Example 5. Find the derivative of ${f(x)=\sin(\cos^{2}(x^{3}+4x))}$. This is a four-level nested function, so we’ll need to use the chain rule several times. We can write this function as ${f(x)=\sin(g(h(j(x)))}$ with ${g(h)=h^{2}}$, ${h(j)=\cos j}$ and ${j(x)=x^{3}+4x}$. (You should take the time to write this out and verify that these substitutions work before proceeding.)

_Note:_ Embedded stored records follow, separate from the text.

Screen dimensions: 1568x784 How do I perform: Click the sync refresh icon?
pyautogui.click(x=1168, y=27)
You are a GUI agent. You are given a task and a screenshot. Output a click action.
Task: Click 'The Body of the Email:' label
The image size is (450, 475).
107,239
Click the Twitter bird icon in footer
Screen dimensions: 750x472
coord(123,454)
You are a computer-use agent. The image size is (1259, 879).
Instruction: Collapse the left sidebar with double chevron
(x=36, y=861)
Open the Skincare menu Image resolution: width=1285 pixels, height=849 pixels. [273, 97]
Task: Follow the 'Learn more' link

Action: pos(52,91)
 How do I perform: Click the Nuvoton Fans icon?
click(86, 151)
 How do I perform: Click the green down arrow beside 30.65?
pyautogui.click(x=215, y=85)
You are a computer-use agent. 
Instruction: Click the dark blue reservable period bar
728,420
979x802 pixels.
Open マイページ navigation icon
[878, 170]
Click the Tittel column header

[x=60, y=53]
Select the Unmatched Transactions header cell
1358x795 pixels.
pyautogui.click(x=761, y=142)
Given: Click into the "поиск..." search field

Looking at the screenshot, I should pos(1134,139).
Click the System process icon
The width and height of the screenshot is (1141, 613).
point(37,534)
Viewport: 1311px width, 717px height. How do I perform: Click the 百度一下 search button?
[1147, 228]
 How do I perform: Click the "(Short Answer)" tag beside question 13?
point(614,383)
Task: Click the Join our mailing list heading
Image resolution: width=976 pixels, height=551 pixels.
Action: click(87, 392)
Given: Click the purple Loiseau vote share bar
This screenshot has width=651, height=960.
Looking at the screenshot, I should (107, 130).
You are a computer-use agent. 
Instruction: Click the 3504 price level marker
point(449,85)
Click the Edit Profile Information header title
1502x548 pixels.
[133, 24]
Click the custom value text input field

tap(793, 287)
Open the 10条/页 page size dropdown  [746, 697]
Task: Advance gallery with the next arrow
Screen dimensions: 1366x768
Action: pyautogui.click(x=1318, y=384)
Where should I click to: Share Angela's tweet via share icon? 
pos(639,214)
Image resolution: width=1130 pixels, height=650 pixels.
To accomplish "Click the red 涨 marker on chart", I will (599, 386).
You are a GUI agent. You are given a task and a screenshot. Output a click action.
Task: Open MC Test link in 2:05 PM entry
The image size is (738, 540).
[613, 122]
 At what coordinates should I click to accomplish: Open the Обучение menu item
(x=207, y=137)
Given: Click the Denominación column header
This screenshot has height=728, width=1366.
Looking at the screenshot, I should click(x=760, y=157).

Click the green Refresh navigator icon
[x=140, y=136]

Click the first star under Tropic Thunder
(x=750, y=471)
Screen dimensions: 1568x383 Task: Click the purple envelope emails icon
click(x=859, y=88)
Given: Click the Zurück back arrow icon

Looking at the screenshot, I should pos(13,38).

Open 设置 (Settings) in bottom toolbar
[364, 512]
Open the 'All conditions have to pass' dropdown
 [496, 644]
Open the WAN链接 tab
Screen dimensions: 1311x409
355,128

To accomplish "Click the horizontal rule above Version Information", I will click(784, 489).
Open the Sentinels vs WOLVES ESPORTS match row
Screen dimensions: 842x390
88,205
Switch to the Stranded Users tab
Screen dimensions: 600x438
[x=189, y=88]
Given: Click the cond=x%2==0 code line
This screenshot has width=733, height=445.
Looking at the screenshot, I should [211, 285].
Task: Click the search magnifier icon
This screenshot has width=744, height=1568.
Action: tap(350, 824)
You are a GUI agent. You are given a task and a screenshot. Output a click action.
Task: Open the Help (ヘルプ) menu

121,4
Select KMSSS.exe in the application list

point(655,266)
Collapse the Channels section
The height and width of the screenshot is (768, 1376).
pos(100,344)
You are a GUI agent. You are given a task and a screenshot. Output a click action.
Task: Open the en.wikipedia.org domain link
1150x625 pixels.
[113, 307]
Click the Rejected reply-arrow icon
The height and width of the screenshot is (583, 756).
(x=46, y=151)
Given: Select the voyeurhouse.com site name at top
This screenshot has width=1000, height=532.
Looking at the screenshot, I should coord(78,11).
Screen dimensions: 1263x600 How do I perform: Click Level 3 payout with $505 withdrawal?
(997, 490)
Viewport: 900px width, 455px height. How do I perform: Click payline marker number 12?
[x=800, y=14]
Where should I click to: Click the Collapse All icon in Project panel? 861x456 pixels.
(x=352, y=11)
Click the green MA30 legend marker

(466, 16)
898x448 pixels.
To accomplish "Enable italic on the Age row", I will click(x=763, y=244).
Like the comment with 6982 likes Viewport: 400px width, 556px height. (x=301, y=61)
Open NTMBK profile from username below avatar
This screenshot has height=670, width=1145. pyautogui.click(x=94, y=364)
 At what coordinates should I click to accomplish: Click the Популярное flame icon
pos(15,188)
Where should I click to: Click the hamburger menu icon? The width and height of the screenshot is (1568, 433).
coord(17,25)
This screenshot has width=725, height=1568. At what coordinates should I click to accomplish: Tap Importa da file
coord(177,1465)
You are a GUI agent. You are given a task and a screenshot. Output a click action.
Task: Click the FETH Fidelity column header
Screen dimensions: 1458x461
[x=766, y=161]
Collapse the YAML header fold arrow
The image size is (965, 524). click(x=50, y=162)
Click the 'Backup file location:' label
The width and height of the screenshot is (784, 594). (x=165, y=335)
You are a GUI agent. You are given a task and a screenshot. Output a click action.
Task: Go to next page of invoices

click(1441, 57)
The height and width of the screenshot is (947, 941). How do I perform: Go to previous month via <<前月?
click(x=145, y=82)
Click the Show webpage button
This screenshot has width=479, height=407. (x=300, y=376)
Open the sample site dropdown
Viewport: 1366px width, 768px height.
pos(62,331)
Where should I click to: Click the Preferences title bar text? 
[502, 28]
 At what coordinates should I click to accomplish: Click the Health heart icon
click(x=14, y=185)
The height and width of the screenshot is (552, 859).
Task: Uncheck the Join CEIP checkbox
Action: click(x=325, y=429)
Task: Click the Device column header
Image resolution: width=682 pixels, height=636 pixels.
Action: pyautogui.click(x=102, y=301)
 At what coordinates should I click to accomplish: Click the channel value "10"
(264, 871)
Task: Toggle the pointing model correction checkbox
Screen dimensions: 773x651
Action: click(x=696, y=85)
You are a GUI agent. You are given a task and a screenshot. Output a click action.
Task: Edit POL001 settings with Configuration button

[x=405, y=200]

The chain rule can now be applied in the form

 $\displaystyle \frac{df}{dx}$ $\displaystyle =$ $\displaystyle \frac{df}{dg}\frac{dg}{dh}\frac{dh}{dj}\frac{dj}{dx}$

Seen broken down like this, the problem becomes much easier, since we need to work out four standard derivatives:

 $\displaystyle \frac{df}{dg}$ $\displaystyle =$ $\displaystyle \cos g$ $\displaystyle \frac{dg}{dh}$ $\displaystyle =$ $\displaystyle 2h$ $\displaystyle \frac{dh}{dj}$ $\displaystyle =$ $\displaystyle -\sin j$ $\displaystyle \frac{dj}{dx}$ $\displaystyle =$ $\displaystyle 3x^{2}+4$

Combining all these, we get

 $\displaystyle \frac{df}{dx}$ $\displaystyle =$ $\displaystyle (\cos g)(2h)(-\sin j)(3x^{2}+4)$ $\displaystyle$ $\displaystyle =$ $\displaystyle (\cos g)(2h)(-\sin(x^{3}+4))(3x^{2}+4)$ $\displaystyle$ $\displaystyle =$ $\displaystyle (\cos g)(2\cos j)(-\sin(x^{3}+4))(3x^{2}+4)$ $\displaystyle$ $\displaystyle =$ $\displaystyle (\cos g)(2\cos(x^{3}+4))(-\sin(x^{3}+4))(3x^{2}+4)$ $\displaystyle$ $\displaystyle =$ $\displaystyle (\cos h^{2})(2\cos(x^{3}+4))(-\sin(x^{3}+4))(3x^{2}+4)$ $\displaystyle$ $\displaystyle =$ $\displaystyle (\cos(\cos^{2}(j))(2\cos(x^{3}+4))(-\sin(x^{3}+4))(3x^{2}+4)$ $\displaystyle$ $\displaystyle =$ $\displaystyle (\cos(\cos^{2}((x^{3}+4)))(2\cos(x^{3}+4))(-\sin(x^{3}+4))(3x^{2}+4)$ $\displaystyle$ $\displaystyle =$ $\displaystyle -2\cos(\cos^{2}((x^{3}+4))\cos(x^{3}+4)\sin(x^{3}+4)(3x^{2}+4)$

Here, in the first line, we’ve just plugged in the derivatives as calculated above. Then in each succeeding line, we have worked backwards through the functions to put everything in terms of ${x}$. The last line just rearranges a couple of things to make it neater.

The final result is complex, but there are no tricks involved; we just apply the chain rule in the normal way.